Add 1 tablespoon vinegar to boiling water to prevent color bleeding when cooking red beets.
Grate raw beets directly into salads using the large holes of a box grater for best texture.
Cut beets into equal-sized pieces (1/2 to 3/4 inch) for even cooking in 25-30 minutes.
Varieties
FAQ
Why do my roasted beets taste bitter?
Large beets over 3 inches diameter often taste bitter due to higher concentration of geosmin, the compound that gives beets their earthy flavor. Choose smaller beets and roast at 400°F with a drizzle of maple syrup or honey. Adding 1/4 teaspoon salt per pound before roasting also reduces bitterness.
Can I eat beet greens?
Yes, beet greens taste similar to Swiss chard and contain more iron than spinach. Saute young greens for 3-4 minutes in olive oil with garlic. Older greens need 8-10 minutes cooking time. One bunch of beet greens cooks down to about 1 cup. Remove thick stems first as they take twice as long to soften.
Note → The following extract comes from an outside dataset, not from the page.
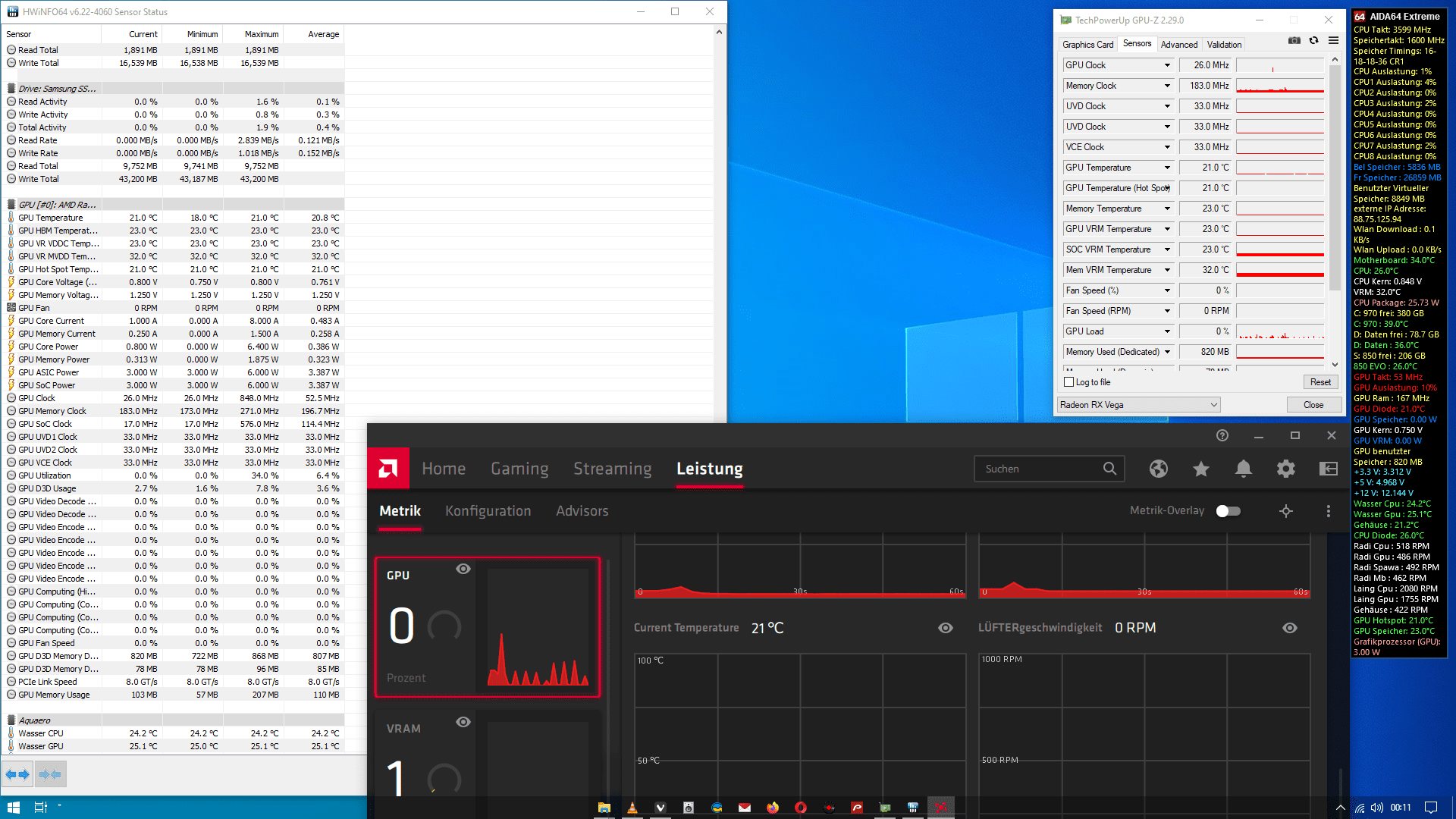Expand the GPU Clock sensor dropdown
The width and height of the screenshot is (1456, 819).
1167,65

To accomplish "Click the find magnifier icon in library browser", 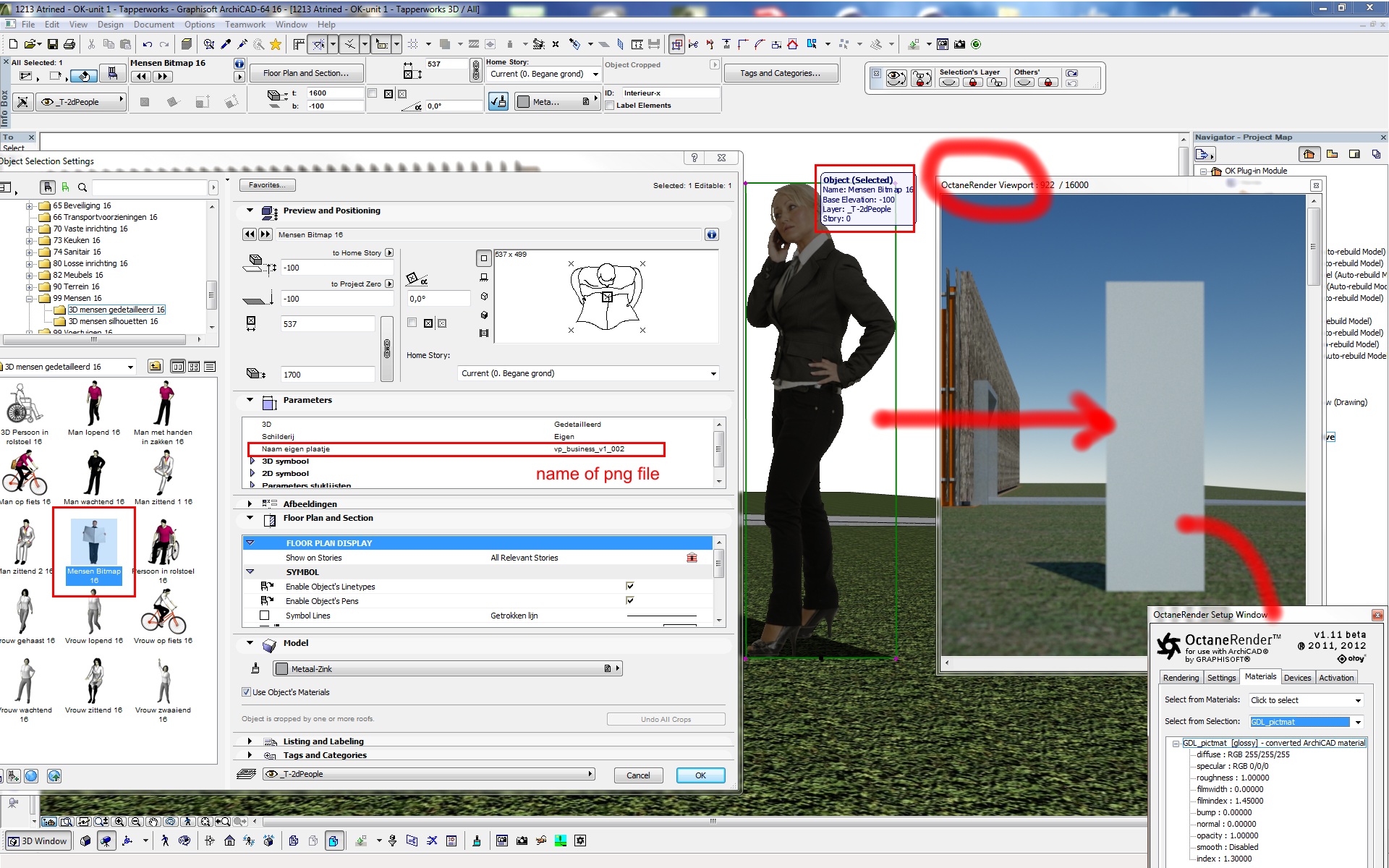I will 82,187.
How do I prevent beets from staining everything?
Add 2 tablespoons lemon juice or white vinegar to your cooking water. This helps set the color. Work on a plastic cutting board, not wood. Rub lemon juice on stained hands immediately. For salads, toss other ingredients with dressing first, then fold in beets last. Golden beets provide the same nutrition without any staining.
What's the white foam when I boil beets?
The foam consists of proteins and natural sugars rising to the surface, similar to what happens with beans. Skim it off with a spoon if desired, though it's harmless. Adding 1 teaspoon salt per quart of water reduces foaming by 75%. The foam appears more with older beets that have higher sugar content.